ケリイは奥歯に仕込ませていたスイッチで通信機を起動し、これからの会話が全て本部のデータベースに保存されるよう企む。ミアはそれには気付いていないようで、ケリイの何も答えない態度に苛立ちを覚えながら、徐々に彼の元へ詰め寄っていく。
「そんな態度とっていいの? 拷問して聞き出しても良いんだけど」
「やるならやればいい。だが、お前の目的も知らないまま、そんなことを教えられると思うか?」
「へぇ、教えてほしければ、私がこれからしようとしていることを教えろって?」
「……」
ミアの言葉にケリイは無言で首肯すると、右手の光纏器を起動させようと準備を始める。ミアは詰め寄る足を止め、数秒考えこんだ後、首を小さく縦に振った。
「ま、いいや。教えてあげる」
その言葉に、ケリイは心の中で喜びを示す。目的によってはミアの対処のしようはあると考え、起動しかけていた光纏器を停止させた。
「取り敢えずはいろんな血を味わってみたいかな。ま、人間のもの以外で満足できるものがあるかは分からないけど」
「血、だと?」
「私さ、魔力の使い方を思い出してからというもの、睡眠欲や性欲が無くなったように感じるんだよね。その代わり、血に対する食欲が以前よりも遥かに強くなってさ。今もこの人達の血を浴びたい気持ちで一杯なんだよね」
「……伝承通りだな」
少し間を空けてそう呟いたケリイは、右手の光纏器を即座に起動させ、体を構える。
「伝承?」
「先手を打って殺しておくべきだった。監禁の件で上層部が慎重にならなければ、一人暮らしの女子高生だという時点で気付いていれば。今思うと、俺達はへまばかりしている」
「……何を言っているの?」
「シィッ!」
ケリイは残像が出るような速度でミアの元へ肉薄し、その首へ光の刃を迫らせる。
「おっと」
しかし、ミアも右手に魔力で紫の光の刃を生成し、ケリイの攻撃をその刃でなんなく受け止めた。

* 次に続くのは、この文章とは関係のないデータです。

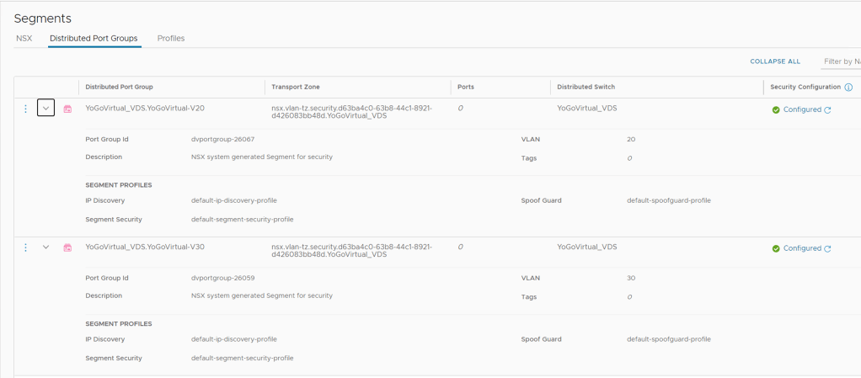Select the Distributed Port Groups tab

pyautogui.click(x=94, y=38)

ケリイは舌打ちをしながら手に力を入れ、その右手ごと首を切断しようとする。
バチバチと音を立てながらお互いの刃を押し合い、2人の目がふと交差する。
「私に勝てると思うの?」
「そんなのは、関係ない」
ケリイの決意の籠った目を認識し、ミアは鼻で笑いながらそう口を開く。ケリイはその言葉を吐き捨て、光纏器をつけている右手に更に力を入れる。
「部下が全員死んだ男がすることは二つだけ」
ケリイは右手の力を緩め、体を左に回転させて後ろ蹴りをミアの頭へ向けて放とうとする。それもミアの左手で防がれてしまうが、彼の表情に焦りの感情は一切無かった。
「仇を討つか、後を追うかだ」
◇
その頃、アルカは息を切らせながら街道を走っていた。
「警察の連中、一斉にこっちに向かってたよな……」
現在、ミアの身に何が起こっているのかを全く理解できていなかったアルカは、授業をサボって警察を追いかけていた。警官たちの移動速度の高さに一度は撒かれたアルカだったが、ドローンなどを使って警察を追跡し続け、やっとの思いで警官の進行ルートを割り出すことができていた。
「って、なんだこの臭い!?」
学園にて訓練されているアルカは、嗅覚も一般人の数倍ほど優れている。そのため些細な臭いも感じ取ることができ、彼は今、その嗅覚でとてつもない臭いを感じ取っていた。
「死臭、か? それにしては濃すぎるように感じるし、匂ってくる方向が全く同じだ」
あまりにも濃すぎるその匂いに絶大な不快感を覚えつつ、アルカはその方向へと走り続ける。
匂いは徐々に濃くなり、更に感じ取る匂いの種類も増えていく。それが彼には、気味が悪くて仕方なかった。
「うっ、これは……」
匂いの元へ辿り着いた彼の目に映ったのは、四肢をバラバラにされた一人の警官と、明らかに十人そこらではない量の、人間の物と思しき肉片だった。
「警官が、追っていたのは……いや、まさか」
「あれ、アルカ?」
その光景の中心に立っていたのは、スーツを着ている右腕を持ち、その切り口に自身の口を当て、血を浴びるように飲んでいるミアの姿だった。